Там столик и уютный диван
Все ушли из дома
И, уходя, подожгли меня, как солому,
Чтобы я читал,
Чтобы я сочинял.
Бедная комната, словно нищенка, стоит перед глазами.
Стекло, бетон, лакированное дерево
Целуют друг друга в комнате-церкви.
Словно хозяин комнаты ушел
И оставил после себя стол
С грудой черновиков.
День за окном нездоров.
Снег почти сошел с черепа земли
По залу скачут белые кролики — посетители едят мороженое
Пьяные вырванными корнями лип смотрят в небо.
Рубли застряли в морщинах лица.
Проступают водяные знаки.
На асфальт падают окурки, глаза, прически.
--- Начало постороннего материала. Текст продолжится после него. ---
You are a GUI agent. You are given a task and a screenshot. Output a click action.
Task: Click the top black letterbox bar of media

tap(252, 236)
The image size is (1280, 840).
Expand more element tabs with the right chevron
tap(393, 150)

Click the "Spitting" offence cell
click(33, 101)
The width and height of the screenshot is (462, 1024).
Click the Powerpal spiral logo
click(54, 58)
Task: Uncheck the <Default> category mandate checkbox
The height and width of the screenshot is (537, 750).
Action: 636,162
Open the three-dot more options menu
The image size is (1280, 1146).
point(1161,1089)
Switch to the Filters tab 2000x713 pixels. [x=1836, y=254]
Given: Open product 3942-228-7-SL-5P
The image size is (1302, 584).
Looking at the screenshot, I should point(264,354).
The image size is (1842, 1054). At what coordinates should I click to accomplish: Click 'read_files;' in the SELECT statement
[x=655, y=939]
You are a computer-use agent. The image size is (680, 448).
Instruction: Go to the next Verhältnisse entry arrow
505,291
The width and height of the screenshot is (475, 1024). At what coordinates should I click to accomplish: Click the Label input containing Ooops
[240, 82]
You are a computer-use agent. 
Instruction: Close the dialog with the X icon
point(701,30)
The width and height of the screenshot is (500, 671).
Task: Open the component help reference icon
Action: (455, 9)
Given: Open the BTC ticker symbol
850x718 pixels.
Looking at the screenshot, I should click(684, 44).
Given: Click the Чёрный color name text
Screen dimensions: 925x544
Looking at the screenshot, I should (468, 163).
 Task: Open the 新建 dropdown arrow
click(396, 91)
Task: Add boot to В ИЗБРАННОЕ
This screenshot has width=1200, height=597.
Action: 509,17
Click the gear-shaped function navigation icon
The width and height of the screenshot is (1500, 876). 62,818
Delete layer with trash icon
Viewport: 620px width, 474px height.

Ленинградский андеграунд — это и есть окурки, глаза и прически, рядышком лежащие на асфальте; но если С. Курехин провокационно демонстрировал разрушительный потенциал такой неоднородности, то чтение В. Филиппова убеждает нас в обратном. Опасная гетерогенность ленинградской «второй культуры», отражаясь в филипповских стихах, становится простым стилистическим приемом («гетероморфный стих»), тяжелейший труд по ежедневному обеспечению единства этой культуры кристаллизуется в виде уютного жанра («дневник»). Уникальность В. Филиппова в том и заключается, что он сумел объединить сразу две важные серии: одну, посредством характерной стиховой формы (от А. Введенского до С. Стратановского) тематизирующую условие невозможности сообщества, и вторую, посредством бытописательского жанра (от Л. Гинзбург до Л. Богданова) тематизирующую условие его (сообщества) возможности. На их пересечении и возникает та гениальная апология «второй культуры» Ленинграда, которую мы знаем под именем «стихотворений В. Филиппова». Структурно этот случай разъясняет нам саму возможность енинградского андеграунда состояться «как целостное явление». А потому и чтение филипповской поэзии кажется сегодня столь важным — оно позволяет нам перейти от нерелевантных идеалистических понятий, в которых разворачивалось самоописание андеграунда (миссия, призвание, непрерывность культуры), к значительно более продуктивным терминам быта, сообщества и труда.